Malaysiakini Letter

Judicial review reforms will enhance access to justice

George Varughese  |  Published:  |  Modified:

LETTER | The Malaysian Bar lauds the July 23 press statement by the attorney-general Tommy Thomas calling for the review of Order 53 of the Rules of Court 2012, which relates to the procedural requirements for applications for judicial review.

The specific requirement in question is in Order 53 Rule 3(3), which provides as follows: “The applicant must give notice of the application for leave not later than three days before the hearing date to the Attorney-General’s Chambers and must at the same time lodge in those chambers copies of the statement and affidavits.”

Doing away with the requirement of service of all cause papers on the AGC (except in cases where the AGC will represent the respondent at the inter-partes stage or when invited by the courts to assist) will promote and facilitate applications for judicial review in matters of constitutional law and administrative law, and will significantly enhance access to courts and justice.

The Malaysian Bar commends the attorney-general’s recognition of the need to further develop and promote judicial review, which is fundamental to building independent and robust institutions that uphold the rule of law.

In this regard, the Malaysian Bar has repeatedly called for the repeal of all ouster clauses and the restoration of judicial power of the federation in the judiciary.
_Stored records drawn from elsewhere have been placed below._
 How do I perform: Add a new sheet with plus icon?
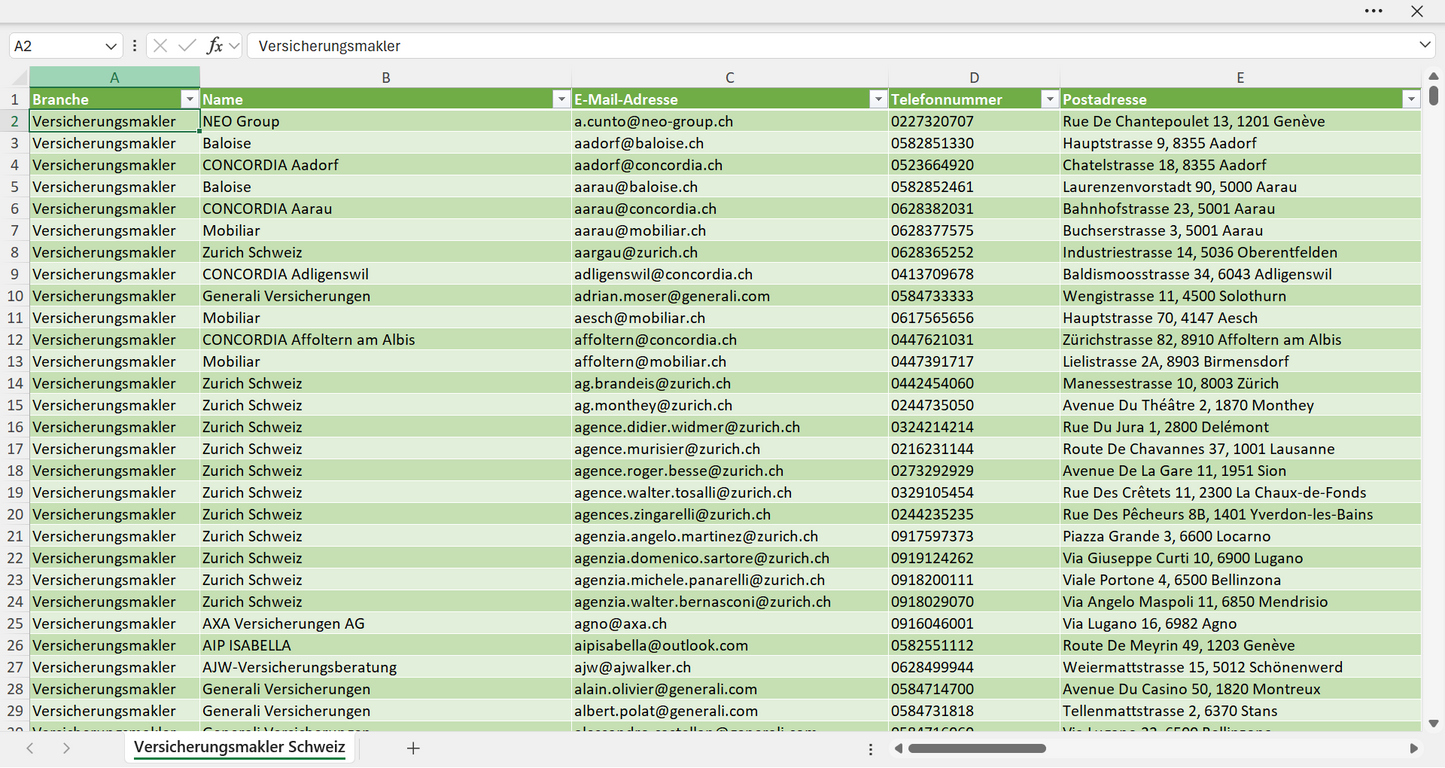click(413, 748)
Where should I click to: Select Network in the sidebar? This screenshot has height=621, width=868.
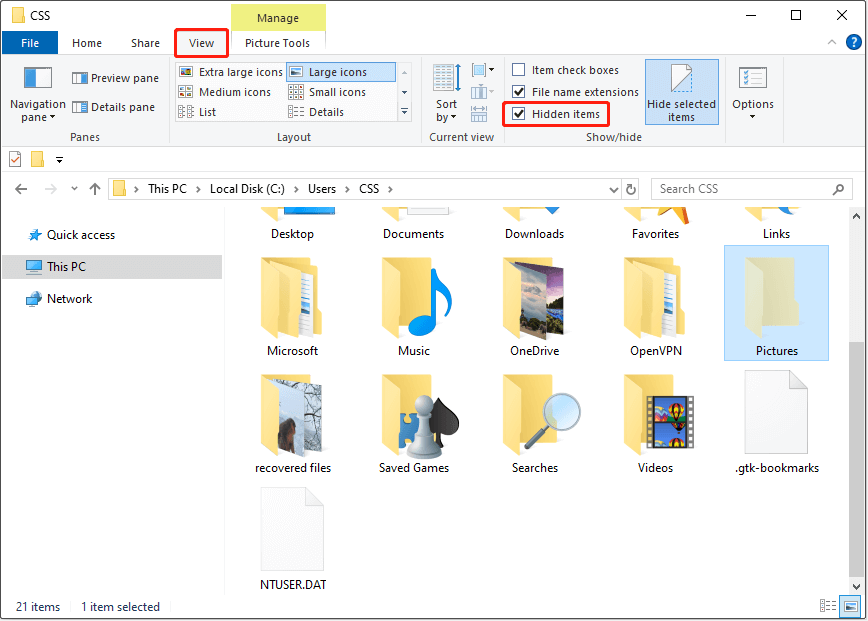coord(69,298)
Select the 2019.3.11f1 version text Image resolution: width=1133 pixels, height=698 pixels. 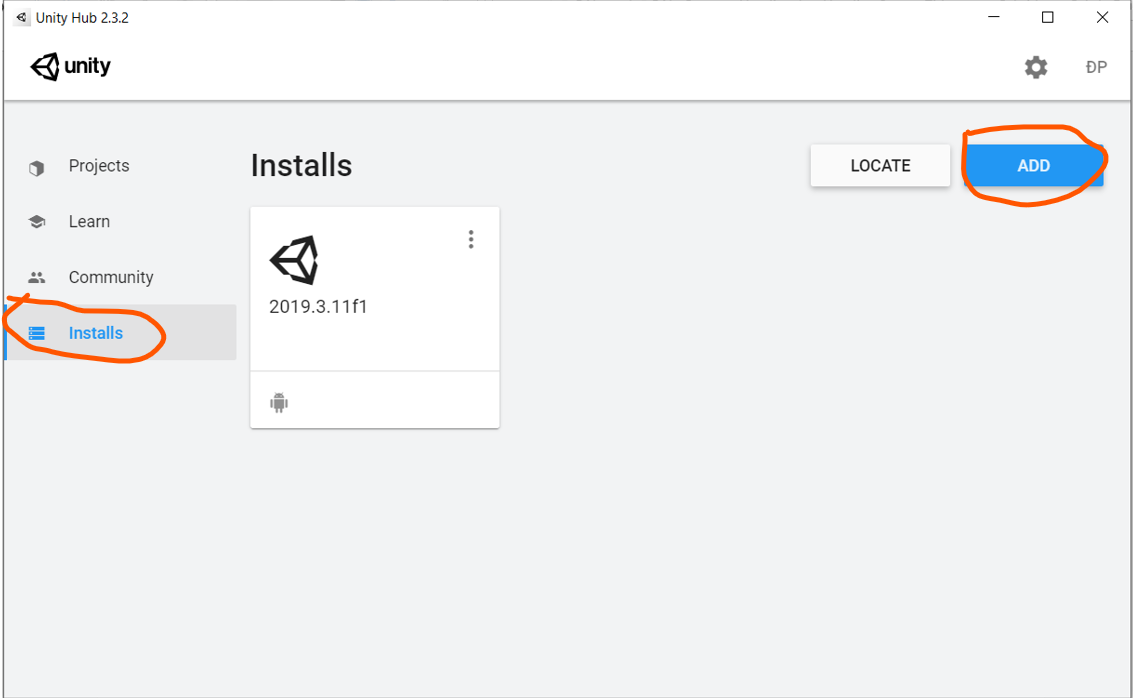(x=318, y=307)
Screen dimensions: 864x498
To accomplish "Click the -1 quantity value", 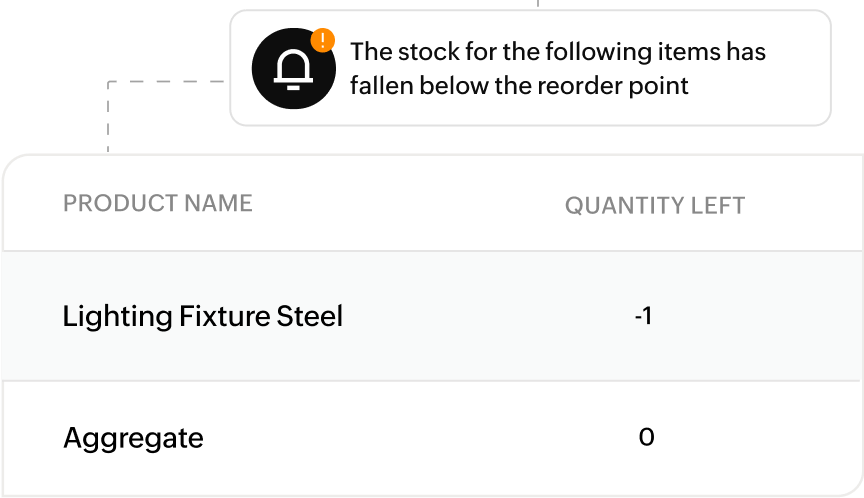I will click(643, 317).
Ouster clauses exclude judicial scrutiny and are thus an affront to the judiciary.

They are also contrary to Article 8 of the Federal Constitution, which guarantees equality and equal protection before the law. Further, ouster clauses are against the fundamental concept of justice, as they seek to exclude the right to the due process of the law and access to the courts.

The Malaysian Bar also welcomes the attorney-general’s pledge not to seek costs in judicial review proceedings (unless exceptional circumstances warrant it).

In so doing, the attorney-general has set a positive and progressive tone for public law litigation, by eliminating any deterrence that may have been caused by the risk of incurring high costs in such matters.

The Malaysian Bar supports the attorney-general in his move away from prior practices that were stifling, and stands ready to assist towards reforming public law litigation.

GEORGE VARUGHESE is the president of the Malaysian Bar.

The views expressed here are those of the author/contributor and do not necessarily represent the views of Malaysiakini.